_INPUT MATERIAL_
— start —

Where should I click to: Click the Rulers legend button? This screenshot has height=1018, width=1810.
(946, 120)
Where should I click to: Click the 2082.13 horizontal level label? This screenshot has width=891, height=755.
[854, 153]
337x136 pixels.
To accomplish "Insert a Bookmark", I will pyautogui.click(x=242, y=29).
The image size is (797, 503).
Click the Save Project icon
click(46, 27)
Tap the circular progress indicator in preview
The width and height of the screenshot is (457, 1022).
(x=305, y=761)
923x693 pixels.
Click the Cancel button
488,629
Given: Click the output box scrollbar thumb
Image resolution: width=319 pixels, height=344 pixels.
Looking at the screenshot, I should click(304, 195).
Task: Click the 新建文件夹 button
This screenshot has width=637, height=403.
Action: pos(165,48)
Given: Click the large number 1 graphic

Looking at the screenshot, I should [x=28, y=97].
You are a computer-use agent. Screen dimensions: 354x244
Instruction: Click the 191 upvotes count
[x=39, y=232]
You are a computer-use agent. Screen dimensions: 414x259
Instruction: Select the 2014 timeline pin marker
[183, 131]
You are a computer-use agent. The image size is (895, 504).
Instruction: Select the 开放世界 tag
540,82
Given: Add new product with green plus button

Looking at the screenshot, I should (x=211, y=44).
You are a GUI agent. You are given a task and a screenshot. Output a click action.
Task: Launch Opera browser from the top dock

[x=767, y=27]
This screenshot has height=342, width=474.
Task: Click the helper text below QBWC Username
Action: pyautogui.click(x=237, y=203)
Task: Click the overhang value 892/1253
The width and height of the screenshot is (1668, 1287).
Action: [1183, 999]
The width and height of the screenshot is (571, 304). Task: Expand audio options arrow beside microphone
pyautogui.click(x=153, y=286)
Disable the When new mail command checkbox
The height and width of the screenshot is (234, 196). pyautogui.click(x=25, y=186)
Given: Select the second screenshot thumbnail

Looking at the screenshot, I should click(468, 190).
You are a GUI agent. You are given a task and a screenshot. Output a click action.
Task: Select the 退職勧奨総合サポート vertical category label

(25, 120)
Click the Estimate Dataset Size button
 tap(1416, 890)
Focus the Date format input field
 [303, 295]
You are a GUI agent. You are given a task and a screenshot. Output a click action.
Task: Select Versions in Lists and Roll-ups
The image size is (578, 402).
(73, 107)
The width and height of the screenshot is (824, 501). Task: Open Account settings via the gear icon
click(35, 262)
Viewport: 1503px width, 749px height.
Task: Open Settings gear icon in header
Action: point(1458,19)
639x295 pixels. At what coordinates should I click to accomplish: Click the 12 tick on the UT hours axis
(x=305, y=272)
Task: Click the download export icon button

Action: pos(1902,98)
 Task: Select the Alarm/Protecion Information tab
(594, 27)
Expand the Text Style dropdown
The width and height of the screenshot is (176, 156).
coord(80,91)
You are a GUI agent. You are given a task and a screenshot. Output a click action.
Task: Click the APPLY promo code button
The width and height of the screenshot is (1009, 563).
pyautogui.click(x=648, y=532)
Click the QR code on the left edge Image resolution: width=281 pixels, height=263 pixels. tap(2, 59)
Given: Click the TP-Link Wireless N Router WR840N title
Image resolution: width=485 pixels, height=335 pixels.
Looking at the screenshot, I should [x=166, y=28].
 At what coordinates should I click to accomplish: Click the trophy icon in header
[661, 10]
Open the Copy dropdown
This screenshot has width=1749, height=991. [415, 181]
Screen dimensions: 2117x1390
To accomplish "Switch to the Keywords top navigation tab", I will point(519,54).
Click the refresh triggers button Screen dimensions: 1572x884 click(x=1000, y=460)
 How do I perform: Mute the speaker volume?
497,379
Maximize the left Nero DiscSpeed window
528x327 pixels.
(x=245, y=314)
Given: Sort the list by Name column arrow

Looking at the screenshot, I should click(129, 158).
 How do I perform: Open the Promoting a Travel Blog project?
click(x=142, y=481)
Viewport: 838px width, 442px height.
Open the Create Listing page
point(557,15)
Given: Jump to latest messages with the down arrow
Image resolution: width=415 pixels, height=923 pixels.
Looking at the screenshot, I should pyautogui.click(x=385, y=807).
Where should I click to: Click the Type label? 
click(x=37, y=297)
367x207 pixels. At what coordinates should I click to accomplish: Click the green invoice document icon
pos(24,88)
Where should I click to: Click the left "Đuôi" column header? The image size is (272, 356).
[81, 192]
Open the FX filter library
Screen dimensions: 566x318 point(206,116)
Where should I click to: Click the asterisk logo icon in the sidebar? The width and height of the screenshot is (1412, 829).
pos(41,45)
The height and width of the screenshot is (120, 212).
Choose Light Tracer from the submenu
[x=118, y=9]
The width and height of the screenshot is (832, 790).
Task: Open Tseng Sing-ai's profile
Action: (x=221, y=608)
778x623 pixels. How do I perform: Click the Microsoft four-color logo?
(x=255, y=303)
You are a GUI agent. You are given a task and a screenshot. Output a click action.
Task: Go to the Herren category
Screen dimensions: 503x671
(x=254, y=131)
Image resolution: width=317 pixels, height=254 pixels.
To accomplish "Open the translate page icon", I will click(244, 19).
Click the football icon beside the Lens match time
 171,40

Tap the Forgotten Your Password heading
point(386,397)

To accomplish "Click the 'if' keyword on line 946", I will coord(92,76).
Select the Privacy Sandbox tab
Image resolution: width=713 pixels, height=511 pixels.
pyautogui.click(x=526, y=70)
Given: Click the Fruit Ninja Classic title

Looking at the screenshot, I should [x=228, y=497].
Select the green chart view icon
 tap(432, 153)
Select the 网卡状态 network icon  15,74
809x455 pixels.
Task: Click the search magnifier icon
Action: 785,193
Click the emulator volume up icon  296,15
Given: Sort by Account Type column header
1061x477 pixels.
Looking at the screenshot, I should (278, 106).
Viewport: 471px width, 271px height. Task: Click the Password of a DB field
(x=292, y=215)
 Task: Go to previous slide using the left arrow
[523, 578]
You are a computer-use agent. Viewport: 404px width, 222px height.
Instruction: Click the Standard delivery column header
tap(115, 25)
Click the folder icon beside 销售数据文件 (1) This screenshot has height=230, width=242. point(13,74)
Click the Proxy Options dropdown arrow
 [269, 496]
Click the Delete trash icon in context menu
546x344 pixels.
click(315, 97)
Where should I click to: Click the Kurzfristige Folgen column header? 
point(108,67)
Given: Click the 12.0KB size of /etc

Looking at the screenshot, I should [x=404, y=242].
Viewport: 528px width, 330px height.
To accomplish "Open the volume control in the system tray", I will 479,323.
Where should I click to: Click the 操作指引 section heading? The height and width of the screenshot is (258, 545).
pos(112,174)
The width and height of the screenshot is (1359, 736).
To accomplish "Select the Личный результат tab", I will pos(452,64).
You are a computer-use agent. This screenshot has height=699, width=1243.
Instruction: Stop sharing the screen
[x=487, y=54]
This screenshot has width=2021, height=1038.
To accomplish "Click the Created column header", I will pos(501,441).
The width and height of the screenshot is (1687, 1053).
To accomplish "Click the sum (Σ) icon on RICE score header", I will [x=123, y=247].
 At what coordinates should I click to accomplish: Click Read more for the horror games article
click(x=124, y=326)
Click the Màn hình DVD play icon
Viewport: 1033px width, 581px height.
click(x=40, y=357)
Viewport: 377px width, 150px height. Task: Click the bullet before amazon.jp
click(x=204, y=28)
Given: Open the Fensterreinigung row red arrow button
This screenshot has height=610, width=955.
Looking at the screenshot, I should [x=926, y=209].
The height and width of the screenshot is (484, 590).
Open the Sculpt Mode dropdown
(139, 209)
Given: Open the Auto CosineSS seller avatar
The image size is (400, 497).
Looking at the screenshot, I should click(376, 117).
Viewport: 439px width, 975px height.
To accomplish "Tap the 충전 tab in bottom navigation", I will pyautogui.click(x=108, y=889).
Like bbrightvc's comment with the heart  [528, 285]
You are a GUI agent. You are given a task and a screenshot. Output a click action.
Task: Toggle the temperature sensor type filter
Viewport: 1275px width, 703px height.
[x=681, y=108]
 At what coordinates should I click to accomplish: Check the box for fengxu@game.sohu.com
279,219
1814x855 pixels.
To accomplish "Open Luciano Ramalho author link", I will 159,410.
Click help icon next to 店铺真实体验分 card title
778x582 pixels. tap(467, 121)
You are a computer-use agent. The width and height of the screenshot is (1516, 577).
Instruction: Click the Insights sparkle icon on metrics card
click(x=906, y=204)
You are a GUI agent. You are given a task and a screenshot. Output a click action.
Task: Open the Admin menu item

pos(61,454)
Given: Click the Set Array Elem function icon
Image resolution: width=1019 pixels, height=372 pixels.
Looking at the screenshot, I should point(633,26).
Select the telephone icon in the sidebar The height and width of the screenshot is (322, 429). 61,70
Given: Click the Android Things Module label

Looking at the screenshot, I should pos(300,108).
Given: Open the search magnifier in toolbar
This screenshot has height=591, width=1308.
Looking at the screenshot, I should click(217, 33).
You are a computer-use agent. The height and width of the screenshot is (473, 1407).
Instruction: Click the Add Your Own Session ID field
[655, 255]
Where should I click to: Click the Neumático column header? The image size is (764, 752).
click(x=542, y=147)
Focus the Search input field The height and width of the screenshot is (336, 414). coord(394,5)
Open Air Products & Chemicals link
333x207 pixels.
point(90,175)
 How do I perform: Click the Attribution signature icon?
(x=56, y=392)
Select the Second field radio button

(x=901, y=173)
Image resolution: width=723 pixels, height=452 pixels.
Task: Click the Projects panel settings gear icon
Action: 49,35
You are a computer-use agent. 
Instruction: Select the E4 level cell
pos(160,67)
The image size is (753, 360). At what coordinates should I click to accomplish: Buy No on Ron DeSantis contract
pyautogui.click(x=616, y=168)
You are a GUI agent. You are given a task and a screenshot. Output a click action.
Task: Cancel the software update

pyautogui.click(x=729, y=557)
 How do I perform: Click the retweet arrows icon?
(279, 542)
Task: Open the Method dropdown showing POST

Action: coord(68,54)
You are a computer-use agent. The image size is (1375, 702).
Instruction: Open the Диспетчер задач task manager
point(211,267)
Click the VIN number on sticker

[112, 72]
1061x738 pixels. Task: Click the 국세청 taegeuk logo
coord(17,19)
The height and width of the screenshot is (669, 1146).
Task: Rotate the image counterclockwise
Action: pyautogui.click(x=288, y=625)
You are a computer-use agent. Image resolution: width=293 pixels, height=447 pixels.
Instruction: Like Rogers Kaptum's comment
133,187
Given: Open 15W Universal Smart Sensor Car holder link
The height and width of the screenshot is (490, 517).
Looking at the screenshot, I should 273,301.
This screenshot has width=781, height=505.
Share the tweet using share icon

— end —

_WHAT NEEDS TO BE DONE_
From the listing above, copy each line that contains the string "green". Case counts.

_ANSWER_
Given: Add new product with green plus button
367x207 pixels. At what coordinates should I click to accomplish: Click the green invoice document icon
Select the green chart view icon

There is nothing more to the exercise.